大臣、最近、霞が関の若い官僚と率直に話をする機会はございますか。最近、若い霞が関の極めて優秀な官僚たちがどんどん霞が関をやめていく。こういう時代ですから、キャリアを積んで新しい世界に転出をしていくという働き方というのは、ある意味では若者たちの一つの典型なのかもしれませんけれども、しかしそれにしても、私は、原因はもっと別なところにあるのではないかと。そして一方、例えば社会保険庁のでたらめだとか、あるいは、かつては極めて優秀な成績を誇っていた警察の検挙率が急激に下がってきてしまったとかいう、行政の質という意味で非常にドロップダウンがあるのではないか。
そこを一番よく感じているのが若手の官僚であって、その若手の官僚たちにとって今の政府あるいは霞が関というのは、自分たちが感じていることを本当に行政の中に反映できるような仕組みになっていなくなってしまったのではないか。
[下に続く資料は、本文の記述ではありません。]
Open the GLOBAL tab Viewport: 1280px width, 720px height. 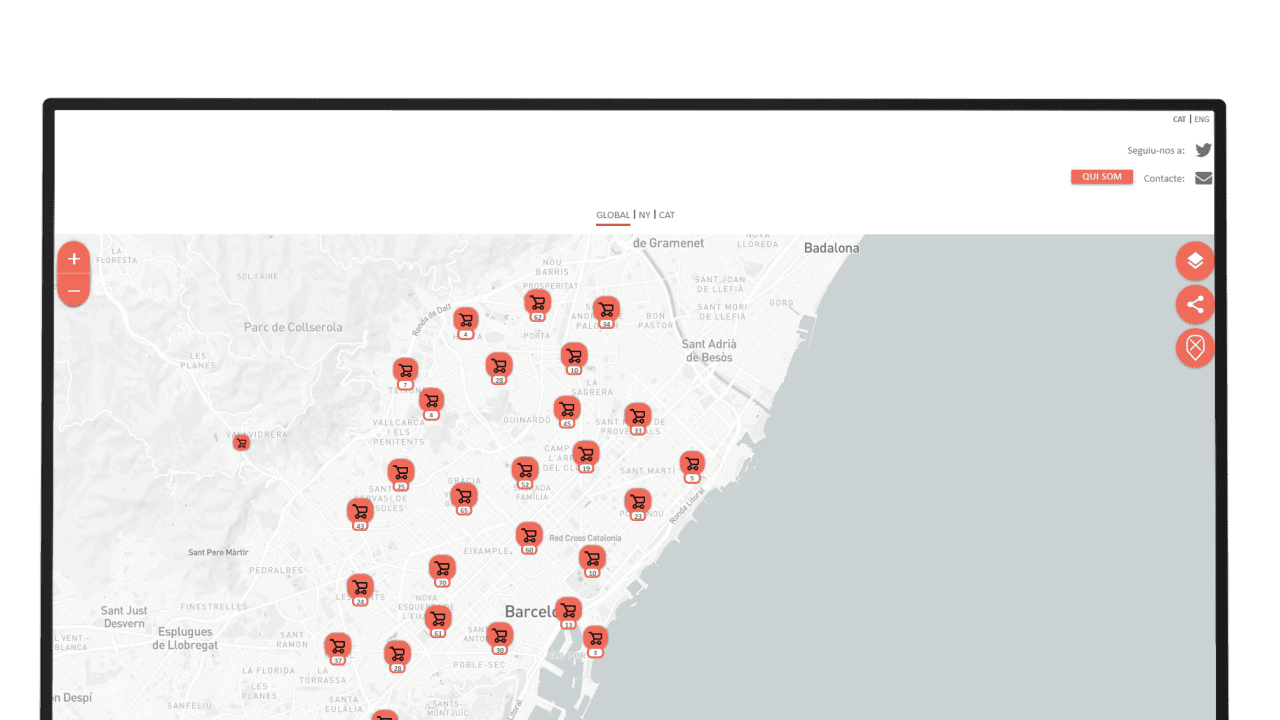coord(612,215)
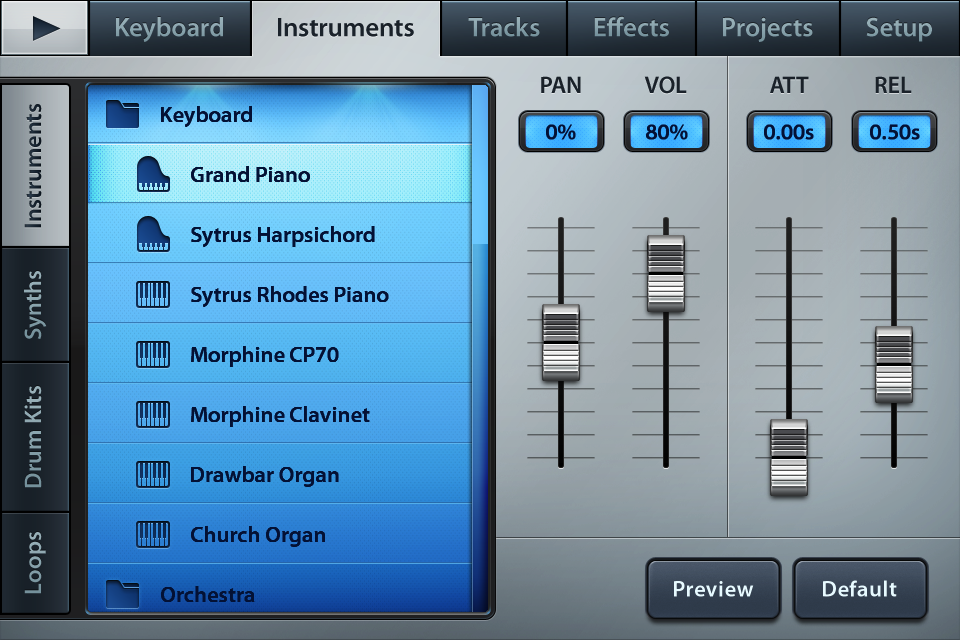Click the VOL slider handle
Viewport: 960px width, 640px height.
coord(666,273)

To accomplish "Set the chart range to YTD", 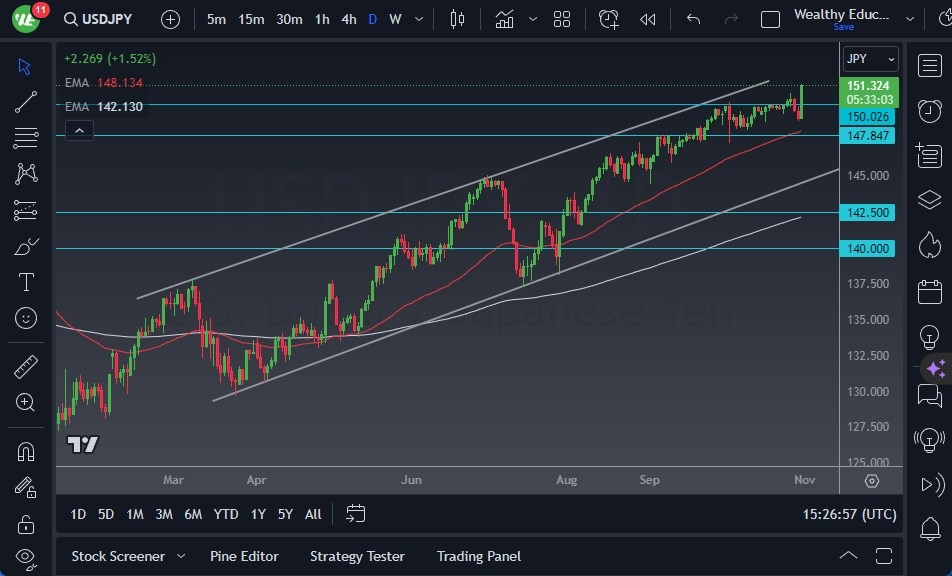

そんなふうに感じて、将来の自分たちの仕事、あるいは、国のために何かをしようとして難しいハードルを乗り越えてやってきたその世界が、実はその力を十分に発揮できるような状況になっていなかったということに失望をしているということが見られるのではないか。
かつて、城山三郎が「官僚たちの夏」という有名な小説を書いていましたけれども、あのころの若い官僚たちというのは、自信に満ちて、この国をどうやって引っ張っていくのかという理想に燃えていた。ところが今は、その気分が本当になくなっている。なぜなくなったのか。それは、私は、政治の、あるいは大臣の責任がとても大きいんだと思うんです。
こんな点、大臣、最近どういうふうにお思いですか。また、若い官僚たちとそんな形で議論したことはございますか。